Findings:
- Throughout the ventral aspect of the pleural space, a large volume of soft tissue opaque material border effaces the cardiac silhouette and cranioventral aspect of the diaphragm. This soft tissue opacity has an undulating dorsal margin.
- In the cranioventral thorax, there are tubular gas and soft tissue opacities consistent with small intestine.

- Overlying the caudodorsal thorax, there is a large volume of gas ventral to the diaphragm. A gas-fluid interface is identified, presumably in the stomach, that partially extends beyond the cranial margin of the diaphragm.
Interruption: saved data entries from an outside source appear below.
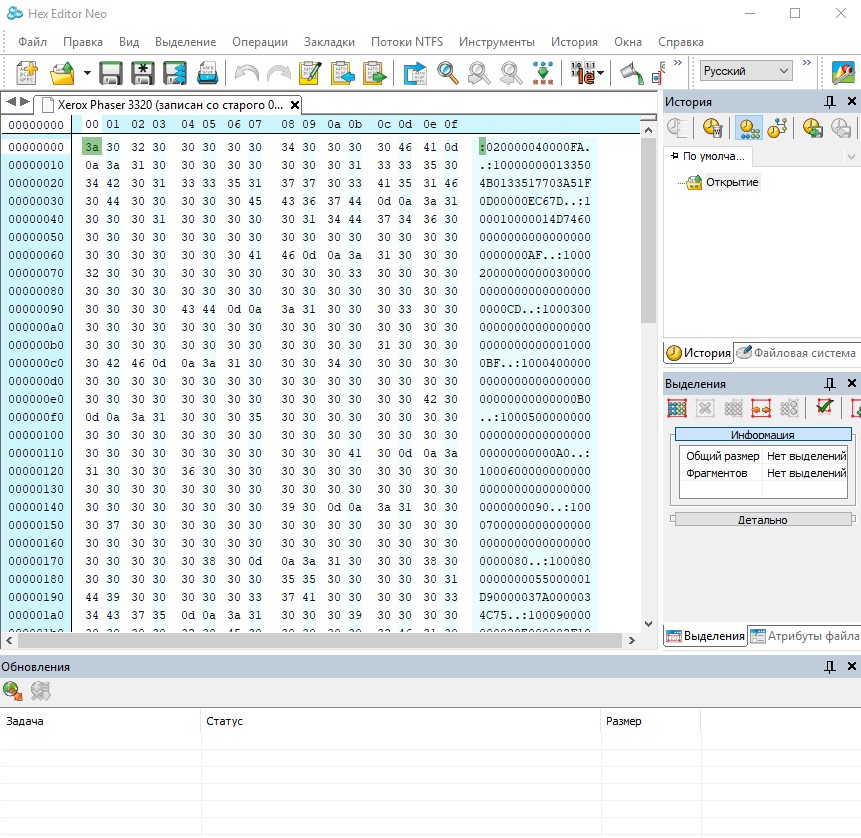
Task: Toggle auto-hide pin on Обновления panel
Action: 829,666
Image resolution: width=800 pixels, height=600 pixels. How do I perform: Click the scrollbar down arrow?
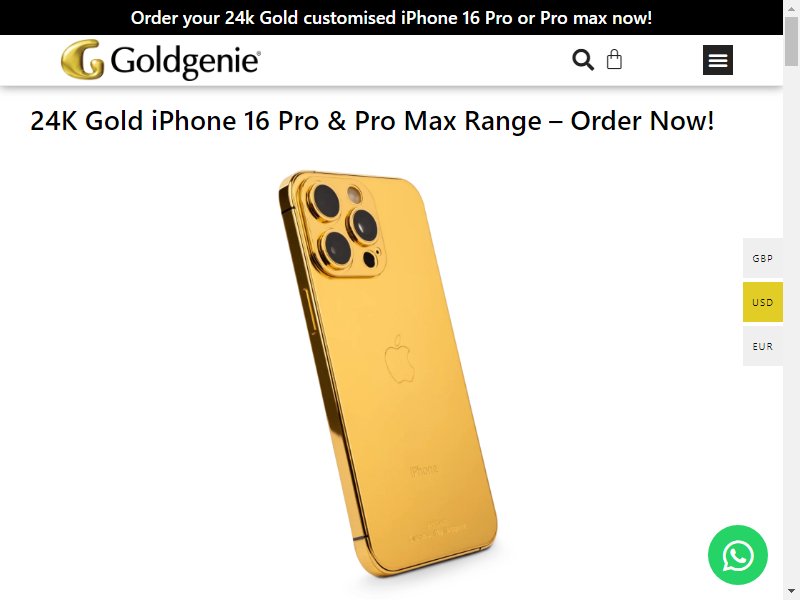(x=791, y=592)
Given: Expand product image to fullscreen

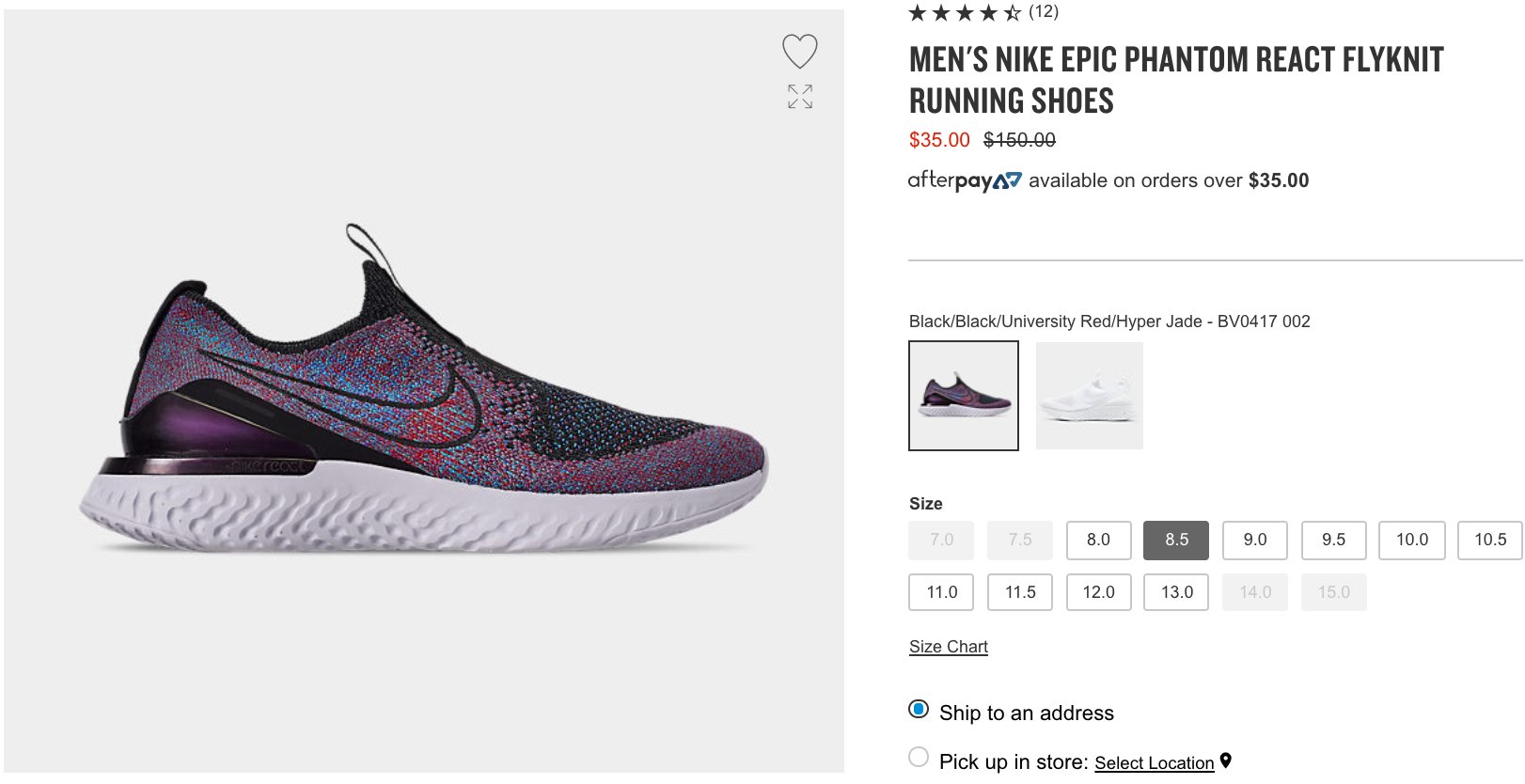Looking at the screenshot, I should 800,97.
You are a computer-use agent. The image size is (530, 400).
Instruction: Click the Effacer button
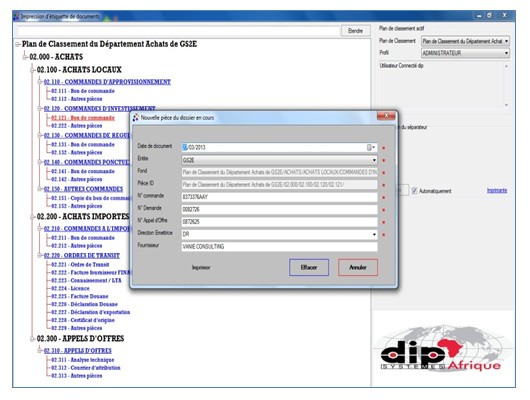pos(309,267)
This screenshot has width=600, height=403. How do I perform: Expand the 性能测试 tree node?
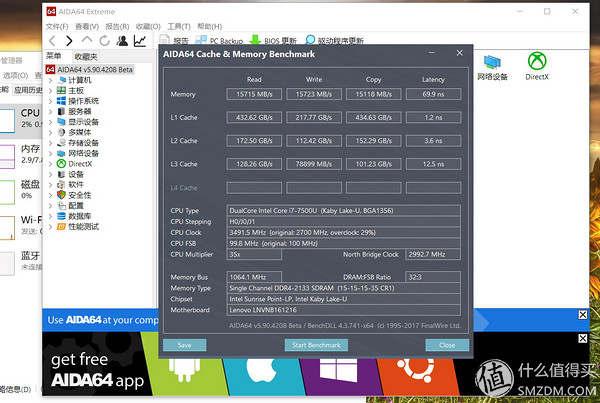tap(52, 226)
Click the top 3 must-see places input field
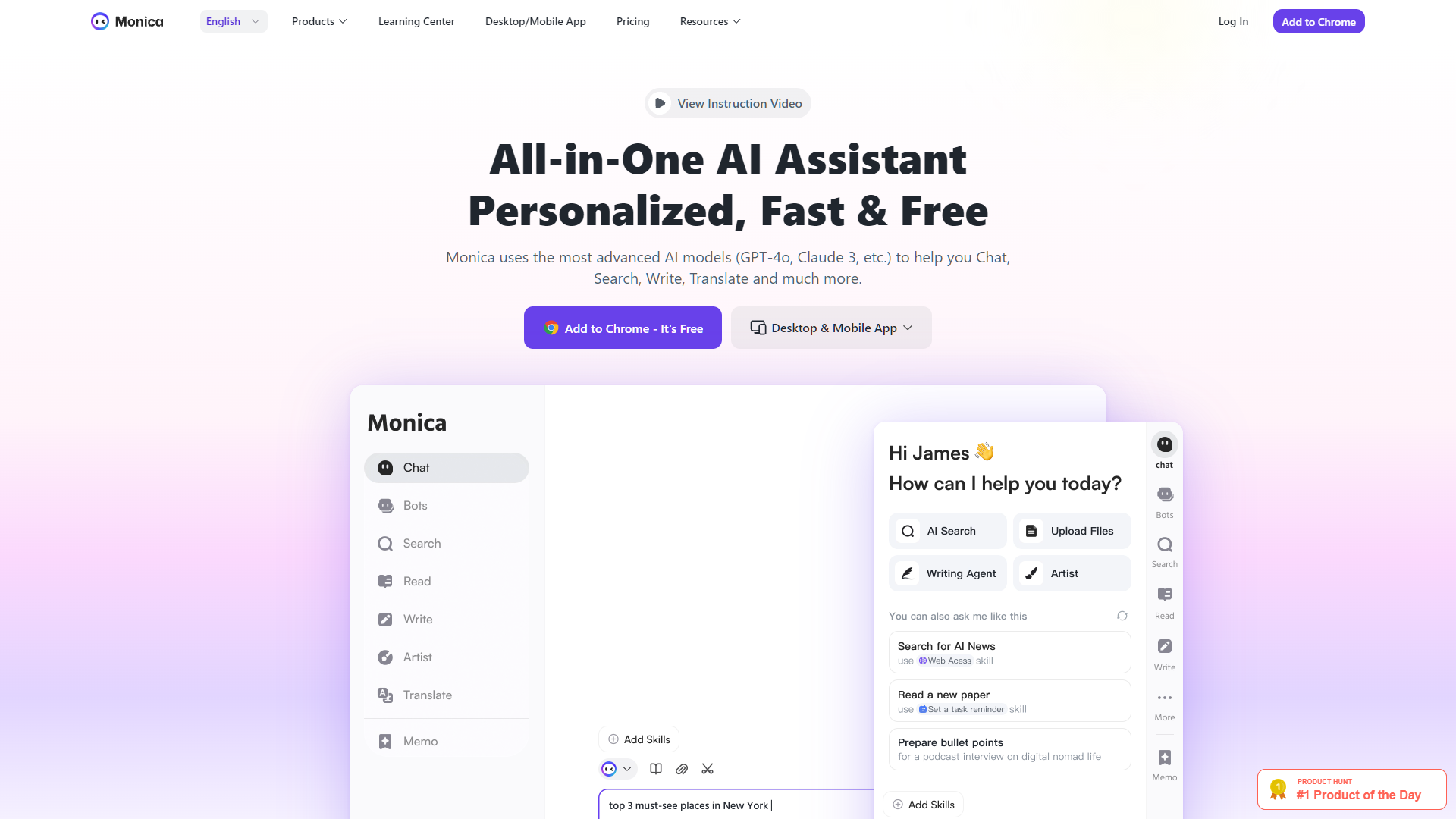The height and width of the screenshot is (819, 1456). (727, 804)
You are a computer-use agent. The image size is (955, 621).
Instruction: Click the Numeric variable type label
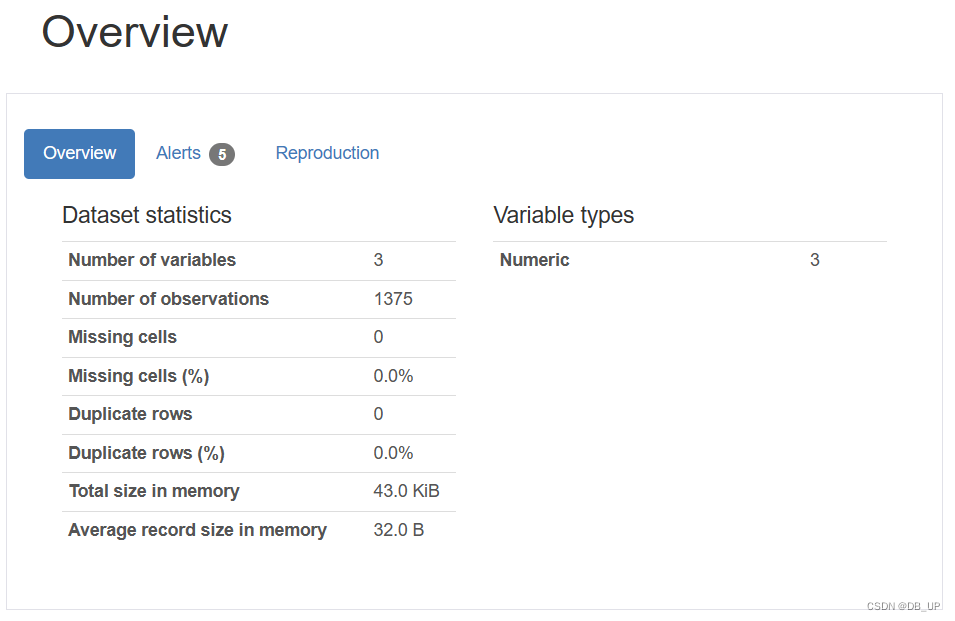click(535, 260)
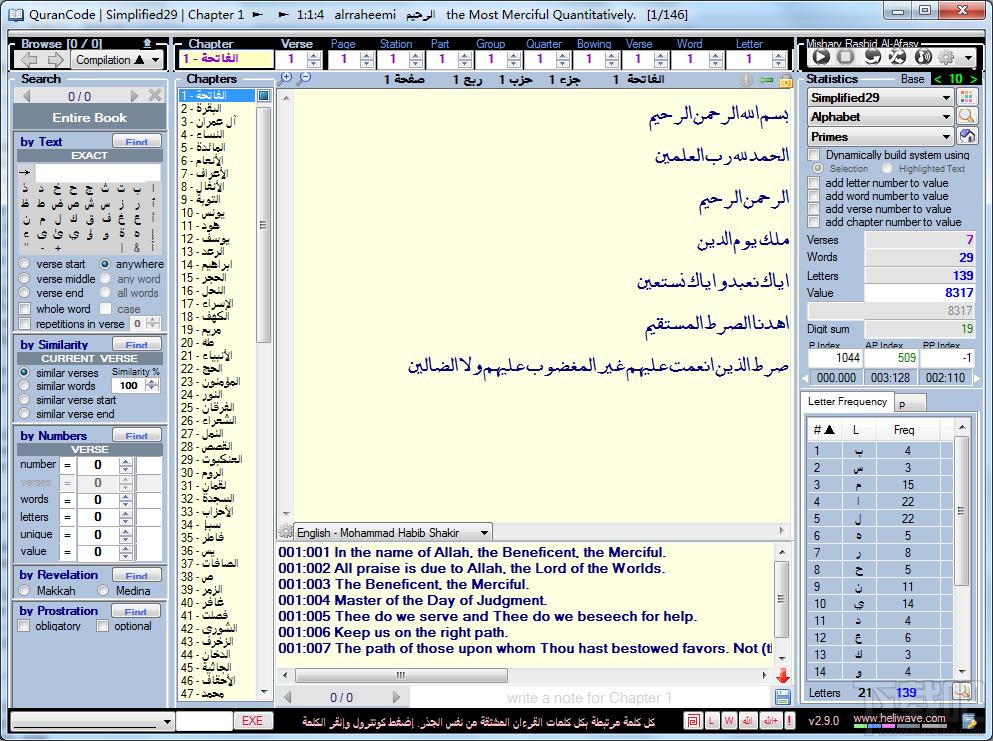
Task: Select chapter 2 in the Chapters list
Action: 205,108
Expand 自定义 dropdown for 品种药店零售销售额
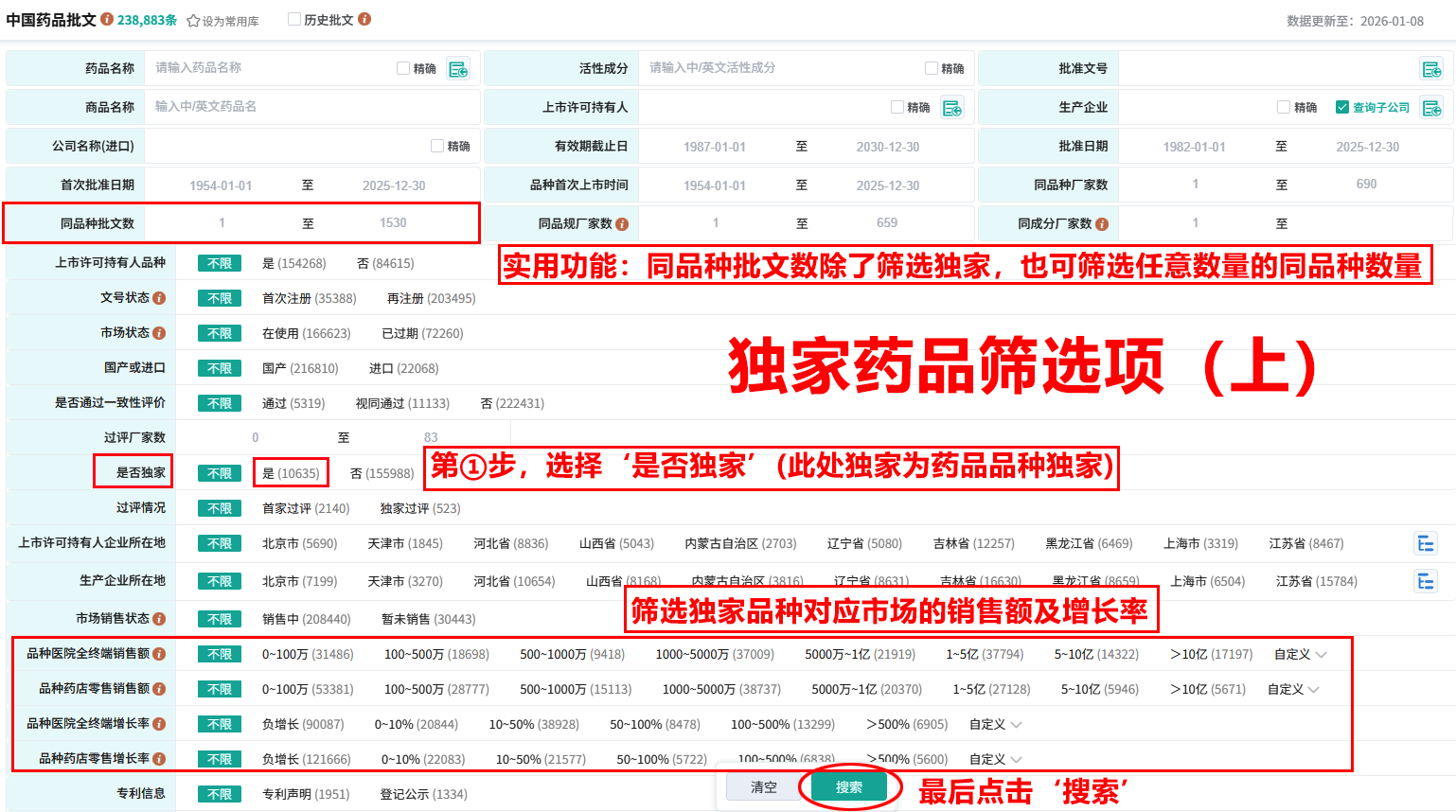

- In the caudal lung lobes, a homogeneous increase in soft tissue opacity decreases the conspicuity of the pulmonary vasculature.
Conclusions:
- Diaphragmatic hernia with small intestinal and likely at least partial gastric herniation. Concurrent herniation or the liver, spleen or other part of the gastrointestinal tract may also be considered.
- Mild to moderate pleural effusion (e.g. hemothorax, chylothorax, or associated with a reactive inflammatory or less likely neoplastic process).
- Caudally distributed unstructured interstitial pulmonary pattern, most likely representing atelectasis due to pulmonary hypoinflation; however, pneumonia or hemorrhage/contusion cannot be excluded.
Thoracic ultrasound:
- Small intestinal segments are identified within the right hemithorax, surrounded by a large amount of pleural effusion. The spleen was also fount in the left hemithorax adjacent to the heart. Part of the stomach was identified within the caudal thorax.
Case outcome:
- Human euthanasia was elected.
A little bit more…
- Diaphragmatic rents are rare in horses and may occur with or without herniation of abdominal viscera (Romero et al., Hart et al.). Note: A true hernia is characterized by the migrating organs being enclosed within a hernial sac. In contrast, if there is no hernial sac, the condition is referred to as a false hernia or rupture. Most congenital and all acquired diaphragmatic hernias are false hernias, therefore may be more accurately refers as a diaphragmatic rupture or diaphragmatic tear (Kelmer et al.).
- Etiologies may be traumatic (such as from racing, trailer accidents, or foaling) or congenital (Romero et al., Hart et al.).
- The interval between the traumatic event that causes the defect and its detection, often during a colic episode, is more influenced by the later migration and strangulation of the intestines through the tear than by the initial discomfort from the tear’s formation (Romero et al.).
- Clinical signs range from mild to severe signs of colic, usually with dyspnea (Romero et al., Hart et al.). Other nonspecific signs, like tachycardia, may be observed and make the diagnosis process challenging (Romero et al.). The severity of the clinical signs is not associated with survival (Hart et al.).
- The size of the tear is linked to the severity of clinical symptoms. Smaller tears tend to be more constrictive when the intestine enters the ring and are often associated with the herniation of the small intestine. In contrast, larger tears are typically linked to the herniation of larger organs, such as the large colon (Romero et al.)
- Congenital diaphragmatic hernias are identified most commonly in the left dorsal tendinous part of the diaphragm. This is theorized to be due to incomplete fusion of the pleuroperitoneal fold (Kelmer et al.). Both congenital diaphragmatic hernias are most often left-sided.

Bold # = total
(#) = congenital
(Kelmer et al.)
- Transthoracic ultrasonography and thoracic radiography are the preferred imaging modalities to diagnose diaphragmatic hernias. Smaller foals may also undergo CT (Romero et al.).
- Correction of the defect requires surgery using a variety of methods reported. Rents that are dorsally located are reported to carry a worse prognosis than those located ventrally. This may be due to the more limited access of rents that are dorsal, making closure difficult or impossible in some cases (Hart et al.)
- Diaphragmatic hernias carry a poor prognosis. Romero et al. reports a survival rate of 23% for all horses that presented with a diaphragmatic hernia, and a surgical success rate of 46%.
References:
- Kelmer G, Kramer J, Wilson DA. Diaphragmatic hernia: etiology, clinical presentation and diagnosis. Compendium Equine. 2008;3:28-36.
- Hart SK, Brown JA. Diaphragmatic hernia in horses: 44 cases (1986–2006). Journal of Veterinary Emergency and Critical Care. 2009 Aug;19(4):357-62.
- Romero AE, Rodgerson DH. Diaphragmatic herniation in the horse: 31 cases from 2001–2006. The Canadian Veterinary Journal. 2010 Nov;51(11):1247.